Eglises d'Asie

A Java, l’école catholique empêchée de fonctionner par de jeunes islamistes a rouvert ses portes mais la tension demeure vive

Publié le 18/03/2010




Le 25 octobre dernier, le mur de deux mètres de haut et sept mètres de long qui obturait depuis le 3 octobre dernier l’entrée principale de l’école catholique Sang Timur (‘l’Enfant Jésus’), à Ciledug, à une quarantaine de kilomètres à l’ouest de Djakarta (1), a été abattu par les services municipaux locaux, permettant ainsi à ses quelque 3 000 élèves de reprendre le chemin des salles de classe. Selon le Jakarta Post du 26 octobre, l’incident ouvert par de jeunes islamistes se réclamant du Front de la jeunesse islamique et du Forum de communication islamique de Karang Tengah (du nom du village où se trouve l’école catholique) a donc été clos dans un calme relatif – la police a procédé à l’arrestation de trois de ces militants islamistes -, bien que la tension reste vive dans la localité où les militants islamistes accusent la communauté catholique de prosélytisme.

Dans ce conflit où les militants islamistes reprochaient à la paroisse catholique locale, la paroisse Sainte Bernadette, d’utiliser des locaux de l’école pour y célébrer la messe dominicale, l’intervention des autorités locales et l’ordre donné de détruire le mur ne sont venus que quelques heures avant que l’ancien président de la République Abdurrahman Wahid eut annoncé son intervention dans cette affaire. Le 25 octobre en effet, l’ancien président de la République, qui est aussi l’ancien président de la Nahdlatul Ulama, la plus importante organisation musulmane de masse du pays, est allé à la rencontre des parents d’élèves et des élèves de l’école pour les assurer de son soutien. Il a déploré que les autorités civiles refusent depuis dix ans à la paroisse Sainte Bernadette un permis de construire pour bâtir une église paroissiale, obligeant ainsi la communauté catholique locale à emprunter des locaux de l’école Sang Timur.
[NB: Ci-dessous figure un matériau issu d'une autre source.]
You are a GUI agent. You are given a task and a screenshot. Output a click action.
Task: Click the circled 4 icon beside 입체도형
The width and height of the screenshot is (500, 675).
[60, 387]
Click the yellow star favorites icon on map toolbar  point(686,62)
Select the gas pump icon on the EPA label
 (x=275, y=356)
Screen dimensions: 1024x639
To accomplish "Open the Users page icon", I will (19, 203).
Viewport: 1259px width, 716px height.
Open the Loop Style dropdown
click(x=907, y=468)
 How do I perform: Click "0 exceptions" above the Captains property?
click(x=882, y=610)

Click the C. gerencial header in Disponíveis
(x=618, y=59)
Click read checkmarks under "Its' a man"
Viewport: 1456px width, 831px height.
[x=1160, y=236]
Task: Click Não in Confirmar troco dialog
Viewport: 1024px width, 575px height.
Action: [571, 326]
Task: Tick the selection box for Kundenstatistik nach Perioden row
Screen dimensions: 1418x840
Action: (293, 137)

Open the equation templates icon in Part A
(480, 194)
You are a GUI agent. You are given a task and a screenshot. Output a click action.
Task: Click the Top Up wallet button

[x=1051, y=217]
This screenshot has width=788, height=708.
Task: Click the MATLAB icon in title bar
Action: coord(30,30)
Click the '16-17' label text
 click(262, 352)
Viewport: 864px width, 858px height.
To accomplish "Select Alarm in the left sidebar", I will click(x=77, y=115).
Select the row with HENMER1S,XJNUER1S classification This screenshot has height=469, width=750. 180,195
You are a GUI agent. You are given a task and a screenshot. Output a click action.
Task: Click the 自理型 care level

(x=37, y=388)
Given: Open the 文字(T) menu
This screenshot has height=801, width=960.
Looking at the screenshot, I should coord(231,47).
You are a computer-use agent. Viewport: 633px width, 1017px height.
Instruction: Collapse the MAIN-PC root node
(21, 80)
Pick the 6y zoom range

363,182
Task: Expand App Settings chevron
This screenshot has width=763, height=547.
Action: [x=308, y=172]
Plus tard, dans la journée du 25 octobre, lorsque Abdurrahman Wahid s’est rendu à la mosquée du village pour y rencontrer la communauté musulmane locale, l’accueil n’a pas été enthousiaste, des musulmans critiquant la destruction du mur. L’ancien président a alors affirmé que la République d’Indonésie n’était pas un Etat islamique et que le dialogue et la tolérance devaient prévaloir. “Là où les musulmans sont la majorité, ils doivent protéger les droits des groupes minoritaires a-t-il déclaré, ajoutant qu’il n’hésiterait pas à déployer les Banser (Barisan Serba Guna), le mouvement de jeunesse de la Nahdlatul Ulama, au cas où la force serait à nouveau employée contre l’école. Il a aussi promis de porter l’affaire devant la justice au cas où le conflit viendrait à s’envenimer.

L’école catholique Sang Timur compte parmi ses élèves un grand nombre de musulmans et dispose d’une classe pour enfants handicapés ou autistes. Dès le 25 octobre, les cours y ont repris normalement, même si un portail secondaire de l’établissement est resté bloqué par un second mur érigé par les militants islamistes. Le même jour, à Djakarta, le ministre des Affaires sociales, Alwi Shihab, a appelé à un règlement pacifique du problème, déclarant que “ceux qui ont construit le mur doivent comprendre que leurs actions ont perturbé l’harmonie religieuse”.